### TASK DATA
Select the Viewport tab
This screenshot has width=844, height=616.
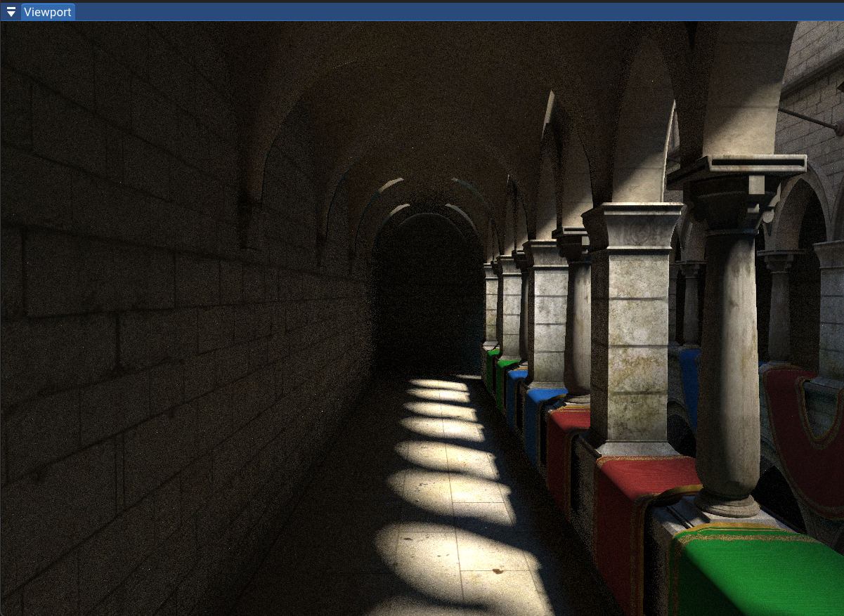(x=48, y=12)
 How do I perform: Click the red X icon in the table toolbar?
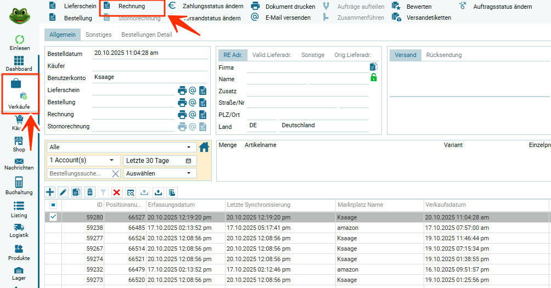[116, 192]
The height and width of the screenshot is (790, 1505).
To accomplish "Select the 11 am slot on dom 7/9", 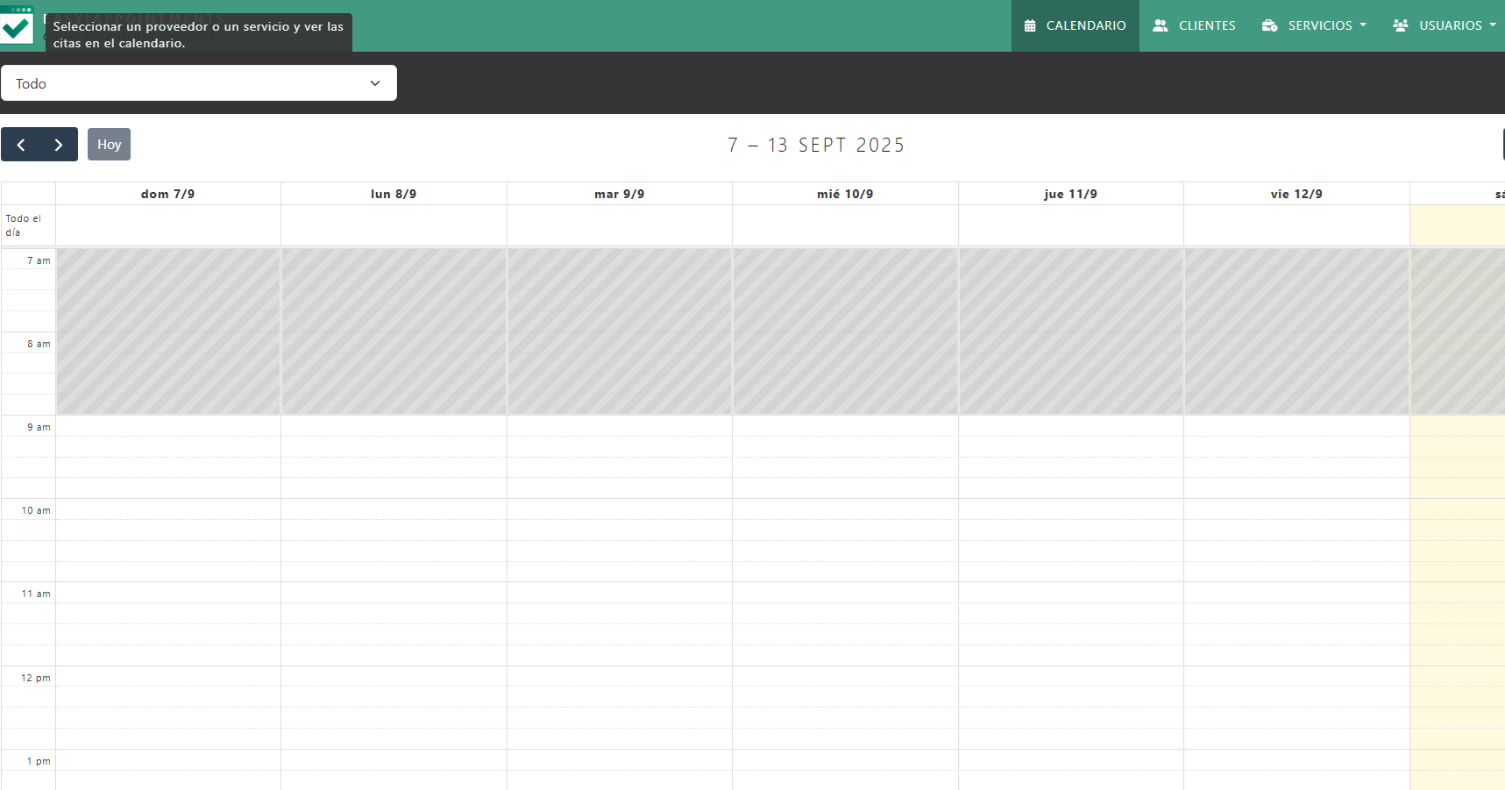I will [x=168, y=593].
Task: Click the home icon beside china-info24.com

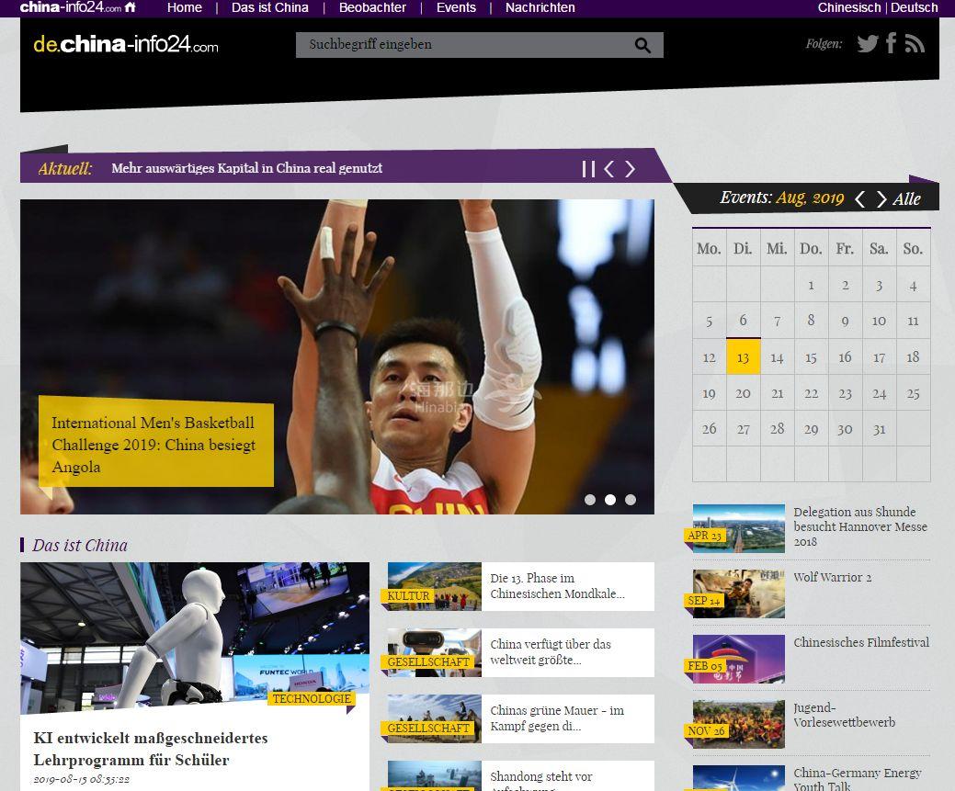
######
TASK OBJECTIVE:
Please output the lines above beginning at the line with "This screenshot has width=844, height=616." and ending after the line with "The height and", precisely as written and with no pictures.

RESULT OF THE TASK:
This screenshot has width=844, height=616.
(x=48, y=12)
 How do I perform: Click the red X icon in the table toolbar?
[116, 192]
The height and width of the screenshot is (790, 1505).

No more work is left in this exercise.